Open TXH-mercury opened 4 years ago

TXH-mercury commented 4 years ago

Hi zeliu Thanks for the awesome work and open-source code! I have encontered some trouble running the code. I changed nothing with the code and only use the default configs to train on S3DIS. But I get the result(adaptive weights : 57.5mIOU ,pospool-xyz: 57.6mIOU ) which harshly lower than your report (66.5 , 66.5) I can't figure out the performance gap , is there something I am supposed to change ? \

Another question is : In adaptive-weights method , the weight is a vector and not a matrix . Even if this can reduce the param nums and FLOPs, but how about the performance influence?

Thank you!

TXH-mercury commented 4 years ago

image trained using pytorch , 4 gpu ,batch_size=8 (the same as the instructions)

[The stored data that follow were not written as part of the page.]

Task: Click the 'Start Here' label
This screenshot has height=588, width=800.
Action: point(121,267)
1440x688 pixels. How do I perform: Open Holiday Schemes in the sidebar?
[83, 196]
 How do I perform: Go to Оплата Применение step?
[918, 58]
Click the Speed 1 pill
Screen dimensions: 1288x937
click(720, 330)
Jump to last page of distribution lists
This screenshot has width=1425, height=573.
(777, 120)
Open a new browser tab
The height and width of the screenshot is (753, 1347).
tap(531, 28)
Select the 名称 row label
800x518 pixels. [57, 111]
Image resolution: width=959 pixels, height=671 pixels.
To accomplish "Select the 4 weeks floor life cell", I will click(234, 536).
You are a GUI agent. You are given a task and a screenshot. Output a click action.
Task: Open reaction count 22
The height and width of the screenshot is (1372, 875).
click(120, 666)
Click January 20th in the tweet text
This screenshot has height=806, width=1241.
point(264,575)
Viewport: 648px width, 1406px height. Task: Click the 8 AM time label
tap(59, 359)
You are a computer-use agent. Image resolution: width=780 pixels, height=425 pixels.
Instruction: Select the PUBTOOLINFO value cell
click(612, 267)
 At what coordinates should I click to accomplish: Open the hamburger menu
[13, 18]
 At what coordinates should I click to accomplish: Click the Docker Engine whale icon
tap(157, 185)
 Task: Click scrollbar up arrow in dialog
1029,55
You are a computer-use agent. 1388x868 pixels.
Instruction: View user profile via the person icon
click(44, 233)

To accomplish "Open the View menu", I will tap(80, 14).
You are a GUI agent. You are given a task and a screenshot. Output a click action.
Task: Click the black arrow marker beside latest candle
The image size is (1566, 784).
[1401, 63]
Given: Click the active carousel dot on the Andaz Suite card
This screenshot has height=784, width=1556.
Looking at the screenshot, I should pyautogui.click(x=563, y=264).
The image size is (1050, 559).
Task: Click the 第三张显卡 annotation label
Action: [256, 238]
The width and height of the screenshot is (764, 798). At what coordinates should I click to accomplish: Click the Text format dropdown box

zeliu98 commented 4 years ago

Hi @TXH-mercury Thanks for your interest in our work. The performance drop may due to the different reproduction details in PyTorch, like some hyper parameters and the masks in downsampling & neighborhoods. We will figure it out and update the code as soon as possible. As for the weights, we use a depth-wise convolution and we found little influence compared with the normal convolution.

alitabet commented 3 years ago

Hi @zeliu98 thank you for your code. Have you managed to look into the issue of hyperparameters in the PyTorch version? If not, do you have some guidance as to which parameters we need to tune and some range of values for them? I'm trying to reproduce your results and get similar performance as @TXH-mercury, I can do a sweep of hyperparameters given the appropriate guidance.

Thanks again for your great work!

zhulf0804 commented 3 years ago

Hi @zeliu98 , i ran the code you provided above trained on s3dis datasets with pytorch/cfgs/s3dis/pospool_sin_cos_avg.yaml. I also can't get the higher iou as your paper. The result can be seen bellow: image

Can you figure out what causes the low iou ?

Hi @TXH-mercury , have you solved the the lower metric problem ?

zeliu98 commented 3 years ago

Hi all, we have released the pytorch models of S3DIS. Please let me you know if you have other questions.

guochengqian commented 3 years ago

@zeliu98 i am wondering if you are using the default parameter provided in the cfgs? all experiments are conducted using 4 GPUs? I have run S3DIS using pospool with 4 V100s. I get mIoU 64.5, which is fairly good, but still 1 point lower than your reported value. Is that because of the randomness or I used incorrect experiment setting (like not 4GPUs).

tangbohu commented 3 years ago

How you get the final performance. Evalute the models at 600 epochs, or the model with the best validation accuracy?